__TASK ITEM__:
In the entries below, work out how many lines include "computer", and write only that number.

[Saved data entries]
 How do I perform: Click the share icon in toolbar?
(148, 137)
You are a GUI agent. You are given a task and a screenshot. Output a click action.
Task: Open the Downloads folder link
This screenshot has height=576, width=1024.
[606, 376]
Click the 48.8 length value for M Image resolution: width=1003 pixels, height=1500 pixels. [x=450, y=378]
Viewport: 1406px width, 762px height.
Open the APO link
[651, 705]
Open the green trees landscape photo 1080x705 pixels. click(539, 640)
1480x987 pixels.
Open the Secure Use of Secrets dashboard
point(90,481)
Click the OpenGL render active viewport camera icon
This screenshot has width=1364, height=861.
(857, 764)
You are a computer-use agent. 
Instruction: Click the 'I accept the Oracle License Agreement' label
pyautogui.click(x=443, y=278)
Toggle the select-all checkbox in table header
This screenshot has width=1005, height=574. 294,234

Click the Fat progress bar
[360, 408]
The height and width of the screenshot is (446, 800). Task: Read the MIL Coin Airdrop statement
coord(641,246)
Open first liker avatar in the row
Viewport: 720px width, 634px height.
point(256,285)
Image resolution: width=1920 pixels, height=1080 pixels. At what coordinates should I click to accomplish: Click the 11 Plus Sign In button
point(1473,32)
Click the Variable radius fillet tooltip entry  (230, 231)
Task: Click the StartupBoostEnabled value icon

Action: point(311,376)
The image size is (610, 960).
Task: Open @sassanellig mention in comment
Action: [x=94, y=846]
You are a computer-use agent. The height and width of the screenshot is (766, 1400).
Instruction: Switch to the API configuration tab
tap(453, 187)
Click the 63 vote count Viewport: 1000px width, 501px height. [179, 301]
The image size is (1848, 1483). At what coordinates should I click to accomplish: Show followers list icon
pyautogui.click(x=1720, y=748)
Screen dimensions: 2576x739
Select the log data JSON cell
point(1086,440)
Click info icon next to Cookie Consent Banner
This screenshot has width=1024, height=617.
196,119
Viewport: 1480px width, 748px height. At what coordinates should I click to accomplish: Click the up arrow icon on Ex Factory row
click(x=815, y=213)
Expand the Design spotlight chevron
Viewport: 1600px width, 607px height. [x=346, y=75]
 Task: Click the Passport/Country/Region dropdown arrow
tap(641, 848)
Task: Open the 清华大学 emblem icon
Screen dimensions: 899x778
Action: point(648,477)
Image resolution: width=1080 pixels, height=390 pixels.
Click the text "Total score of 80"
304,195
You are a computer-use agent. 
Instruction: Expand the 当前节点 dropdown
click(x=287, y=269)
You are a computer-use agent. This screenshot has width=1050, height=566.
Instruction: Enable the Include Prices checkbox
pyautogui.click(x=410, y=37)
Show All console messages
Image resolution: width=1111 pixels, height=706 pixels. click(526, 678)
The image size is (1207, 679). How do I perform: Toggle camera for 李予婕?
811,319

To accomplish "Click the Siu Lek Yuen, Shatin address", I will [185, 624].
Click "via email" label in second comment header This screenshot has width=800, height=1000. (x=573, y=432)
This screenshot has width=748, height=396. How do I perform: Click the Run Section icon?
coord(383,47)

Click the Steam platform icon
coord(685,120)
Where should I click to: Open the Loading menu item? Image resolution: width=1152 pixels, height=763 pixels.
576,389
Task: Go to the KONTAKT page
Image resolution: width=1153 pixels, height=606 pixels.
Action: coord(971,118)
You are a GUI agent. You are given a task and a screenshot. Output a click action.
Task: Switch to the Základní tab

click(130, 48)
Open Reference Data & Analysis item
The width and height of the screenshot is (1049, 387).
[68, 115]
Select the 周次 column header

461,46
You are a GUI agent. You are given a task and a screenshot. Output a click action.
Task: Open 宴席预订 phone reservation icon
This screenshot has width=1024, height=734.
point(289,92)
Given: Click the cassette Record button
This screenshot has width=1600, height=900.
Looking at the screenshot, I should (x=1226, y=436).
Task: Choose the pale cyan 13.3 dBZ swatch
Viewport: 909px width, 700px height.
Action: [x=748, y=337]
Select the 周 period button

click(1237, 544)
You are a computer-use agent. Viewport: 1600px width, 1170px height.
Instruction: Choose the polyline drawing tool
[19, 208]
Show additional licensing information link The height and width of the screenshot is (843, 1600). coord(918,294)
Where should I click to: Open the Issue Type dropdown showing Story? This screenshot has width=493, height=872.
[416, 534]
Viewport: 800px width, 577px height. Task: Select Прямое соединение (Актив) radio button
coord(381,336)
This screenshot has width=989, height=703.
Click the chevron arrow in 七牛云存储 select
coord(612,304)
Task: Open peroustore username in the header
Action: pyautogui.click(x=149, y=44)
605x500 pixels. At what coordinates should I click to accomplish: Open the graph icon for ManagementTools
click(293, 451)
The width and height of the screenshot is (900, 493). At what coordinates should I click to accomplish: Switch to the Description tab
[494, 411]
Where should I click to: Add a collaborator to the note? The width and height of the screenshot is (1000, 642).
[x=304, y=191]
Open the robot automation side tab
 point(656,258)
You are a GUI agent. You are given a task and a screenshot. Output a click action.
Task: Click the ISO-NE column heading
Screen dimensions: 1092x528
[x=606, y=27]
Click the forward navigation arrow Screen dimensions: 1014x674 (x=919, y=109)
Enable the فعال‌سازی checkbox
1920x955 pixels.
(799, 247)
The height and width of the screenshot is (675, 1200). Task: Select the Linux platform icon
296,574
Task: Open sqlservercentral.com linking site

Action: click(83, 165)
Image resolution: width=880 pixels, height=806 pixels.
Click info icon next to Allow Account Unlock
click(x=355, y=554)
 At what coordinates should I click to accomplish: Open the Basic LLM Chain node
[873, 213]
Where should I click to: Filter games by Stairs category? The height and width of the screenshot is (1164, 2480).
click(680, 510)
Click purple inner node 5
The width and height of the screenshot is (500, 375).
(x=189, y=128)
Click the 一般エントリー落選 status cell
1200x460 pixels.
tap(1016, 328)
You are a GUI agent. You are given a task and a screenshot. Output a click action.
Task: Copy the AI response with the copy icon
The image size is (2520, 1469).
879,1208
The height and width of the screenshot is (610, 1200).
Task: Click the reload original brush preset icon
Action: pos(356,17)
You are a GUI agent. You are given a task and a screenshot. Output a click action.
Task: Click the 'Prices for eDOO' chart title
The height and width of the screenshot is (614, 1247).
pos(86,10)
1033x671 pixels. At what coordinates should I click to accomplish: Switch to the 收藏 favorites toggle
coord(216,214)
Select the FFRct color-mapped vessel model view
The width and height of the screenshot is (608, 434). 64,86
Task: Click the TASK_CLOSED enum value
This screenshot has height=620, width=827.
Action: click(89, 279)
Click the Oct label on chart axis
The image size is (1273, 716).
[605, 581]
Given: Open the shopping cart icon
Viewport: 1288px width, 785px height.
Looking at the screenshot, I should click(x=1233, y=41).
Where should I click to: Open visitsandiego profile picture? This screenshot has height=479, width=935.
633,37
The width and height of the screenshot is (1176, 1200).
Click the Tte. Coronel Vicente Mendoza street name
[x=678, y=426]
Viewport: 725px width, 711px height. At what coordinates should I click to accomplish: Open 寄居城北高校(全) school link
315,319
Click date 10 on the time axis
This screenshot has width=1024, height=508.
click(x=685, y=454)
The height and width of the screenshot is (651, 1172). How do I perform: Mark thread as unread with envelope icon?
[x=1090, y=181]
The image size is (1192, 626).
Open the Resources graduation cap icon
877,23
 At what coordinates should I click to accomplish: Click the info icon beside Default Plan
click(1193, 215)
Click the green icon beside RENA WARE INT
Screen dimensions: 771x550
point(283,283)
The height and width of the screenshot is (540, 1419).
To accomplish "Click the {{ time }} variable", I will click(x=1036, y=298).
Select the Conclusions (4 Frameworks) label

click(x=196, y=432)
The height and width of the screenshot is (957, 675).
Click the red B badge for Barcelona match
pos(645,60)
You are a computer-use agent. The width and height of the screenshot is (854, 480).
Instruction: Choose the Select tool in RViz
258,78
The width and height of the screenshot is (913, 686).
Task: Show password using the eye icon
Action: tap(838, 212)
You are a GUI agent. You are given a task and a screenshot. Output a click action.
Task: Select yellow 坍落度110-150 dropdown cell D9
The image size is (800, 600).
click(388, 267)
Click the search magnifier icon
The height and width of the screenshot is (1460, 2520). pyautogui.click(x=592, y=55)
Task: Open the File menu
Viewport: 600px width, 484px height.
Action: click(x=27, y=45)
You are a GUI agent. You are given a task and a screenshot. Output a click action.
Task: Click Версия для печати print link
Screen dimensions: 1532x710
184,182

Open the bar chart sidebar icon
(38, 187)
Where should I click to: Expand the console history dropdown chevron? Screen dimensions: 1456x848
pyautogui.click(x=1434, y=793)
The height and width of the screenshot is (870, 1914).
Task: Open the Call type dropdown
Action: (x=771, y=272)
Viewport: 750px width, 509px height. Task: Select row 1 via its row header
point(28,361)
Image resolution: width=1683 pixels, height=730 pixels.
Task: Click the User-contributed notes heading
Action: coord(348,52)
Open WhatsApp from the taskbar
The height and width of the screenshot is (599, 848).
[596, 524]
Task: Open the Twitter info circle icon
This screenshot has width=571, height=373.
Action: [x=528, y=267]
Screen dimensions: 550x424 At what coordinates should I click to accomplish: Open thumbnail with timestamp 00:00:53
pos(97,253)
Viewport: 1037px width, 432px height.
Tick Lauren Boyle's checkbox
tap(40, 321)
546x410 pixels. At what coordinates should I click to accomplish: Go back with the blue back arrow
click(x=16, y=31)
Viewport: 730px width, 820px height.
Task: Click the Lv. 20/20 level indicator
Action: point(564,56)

__TASK ANSWER__:
6